__Text__:
— Begin —

Improve String.indexOf() intrinsics.

If the code point input is a char, we don't need the slow
path. Also improve the slow-path check (if we do need it)
on arm and arm64 to avoid loading 0xffff into a register.

Bug: 28330359
Change-Id: Ie6514c16126717bb0b11e3c7ab2b60eaa70fed4c
diff --git a/compiler/optimizing/intrinsics_arm.cc b/compiler/optimizing/intrinsics_arm.cc
index 146fea1..4e3ace4 100644
--- a/compiler/optimizing/intrinsics_arm.cc
+++ b/compiler/optimizing/intrinsics_arm.cc
@@ -1115,15 +1115,15 @@
                                        ArenaAllocator* allocator,
                                        bool start_at_zero) {
   LocationSummary* locations = invoke->GetLocations();
-  Register tmp_reg = locations->GetTemp(0).AsRegister<Register>();
 
   // Note that the null check must have been done earlier.
   DCHECK(!invoke->CanDoImplicitNullCheckOn(invoke->InputAt(0)));
 
   // Check for code points > 0xFFFF. Either a slow-path check when we don't know statically,
-  // or directly dispatch if we have a constant.
+  // or directly dispatch for a large constant, or omit slow-path for a small constant or a char.

— End —

__Given exercise__:
Reproduce the commit message and code diff above, line for line.

__Provided material__:

— Begin —

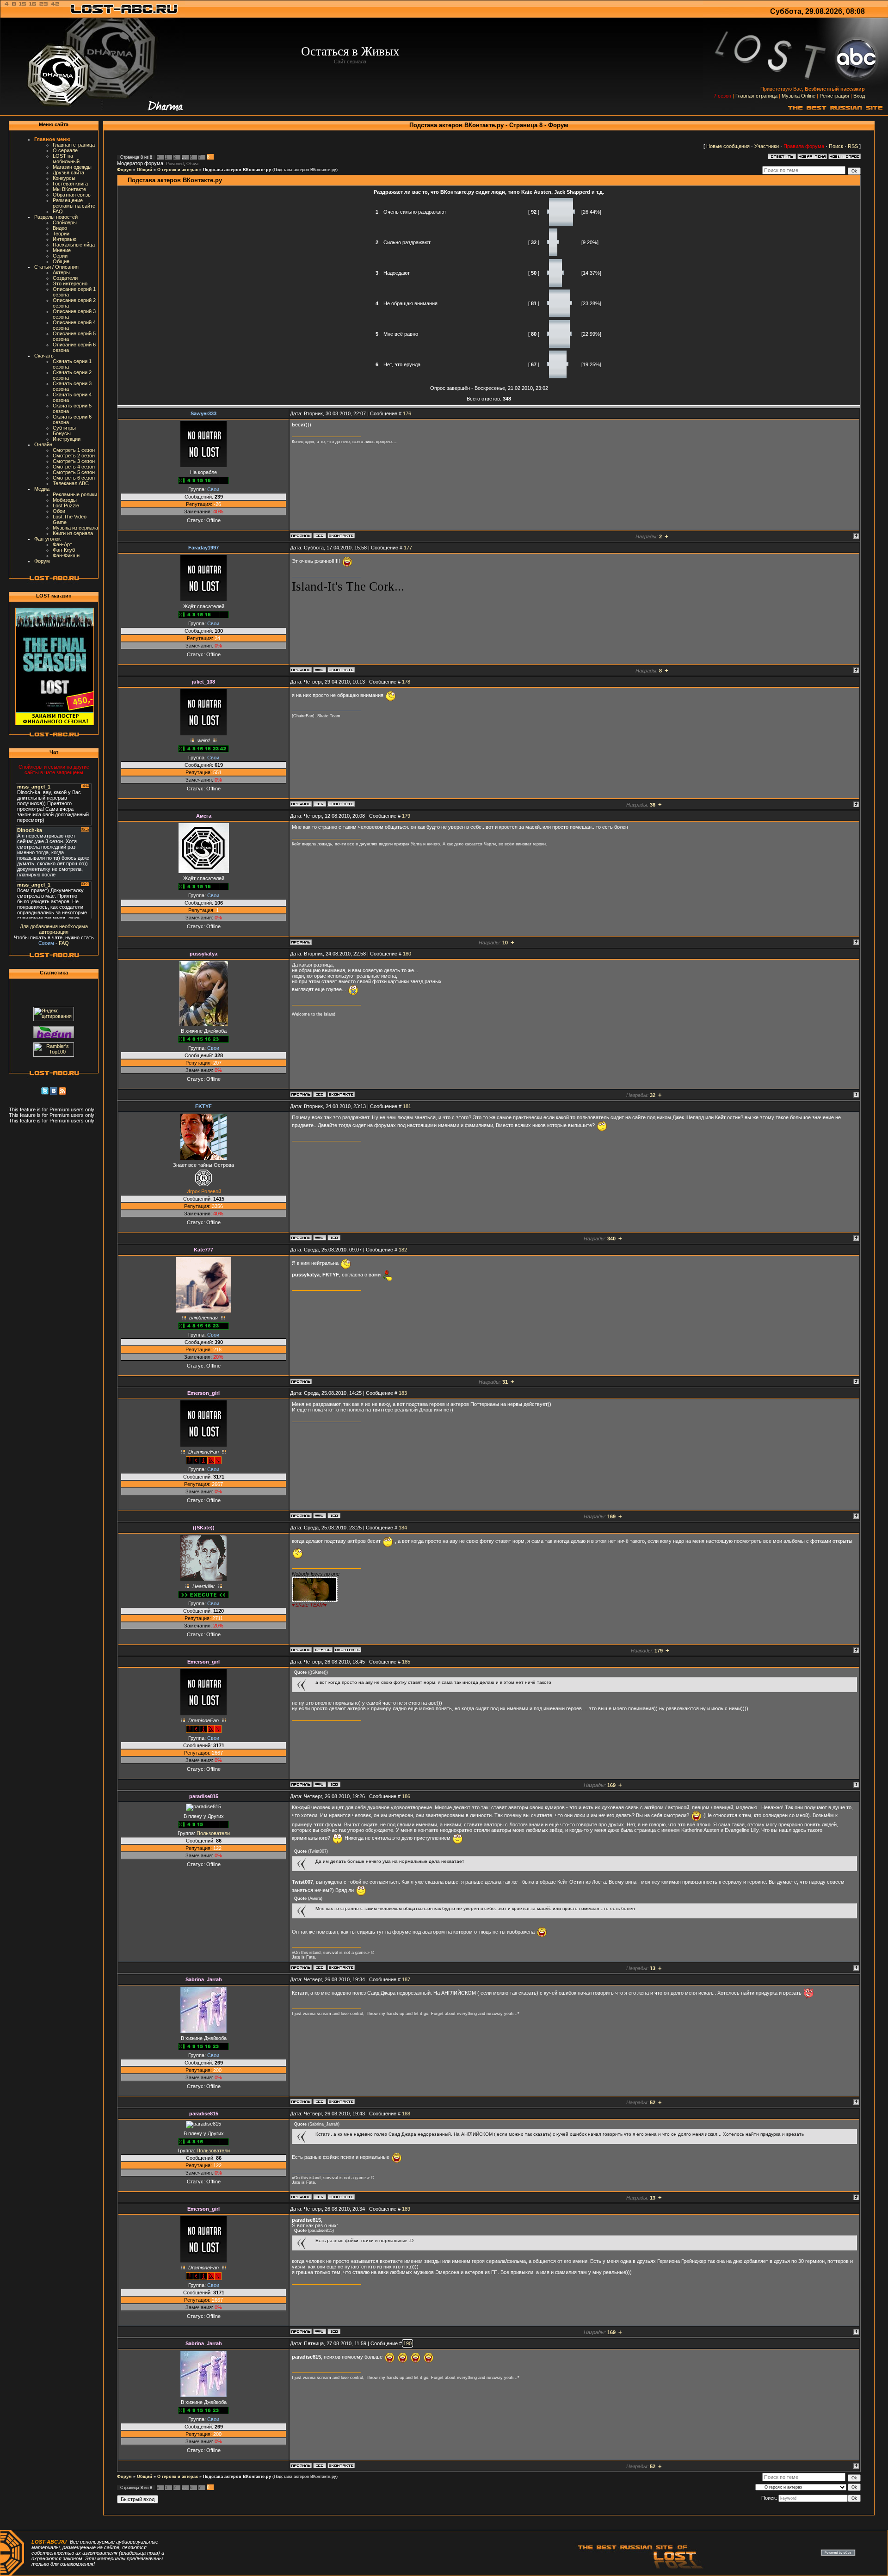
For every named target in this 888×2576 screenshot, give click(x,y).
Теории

— End —

__Worked answer__:
Improve String.indexOf() intrinsics.

If the code point input is a char, we don't need the slow
path. Also improve the slow-path check (if we do need it)
on arm and arm64 to avoid loading 0xffff into a register.

Bug: 28330359
Change-Id: Ie6514c16126717bb0b11e3c7ab2b60eaa70fed4c
diff --git a/compiler/optimizing/intrinsics_arm.cc b/compiler/optimizing/intrinsics_arm.cc
index 146fea1..4e3ace4 100644
--- a/compiler/optimizing/intrinsics_arm.cc
+++ b/compiler/optimizing/intrinsics_arm.cc
@@ -1115,15 +1115,15 @@
                                        ArenaAllocator* allocator,
                                        bool start_at_zero) {
   LocationSummary* locations = invoke->GetLocations();
-  Register tmp_reg = locations->GetTemp(0).AsRegister<Register>();
 
   // Note that the null check must have been done earlier.
   DCHECK(!invoke->CanDoImplicitNullCheckOn(invoke->InputAt(0)));
 
   // Check for code points > 0xFFFF. Either a slow-path check when we don't know statically,
-  // or directly dispatch if we have a constant.
+  // or directly dispatch for a large constant, or omit slow-path for a small constant or a char.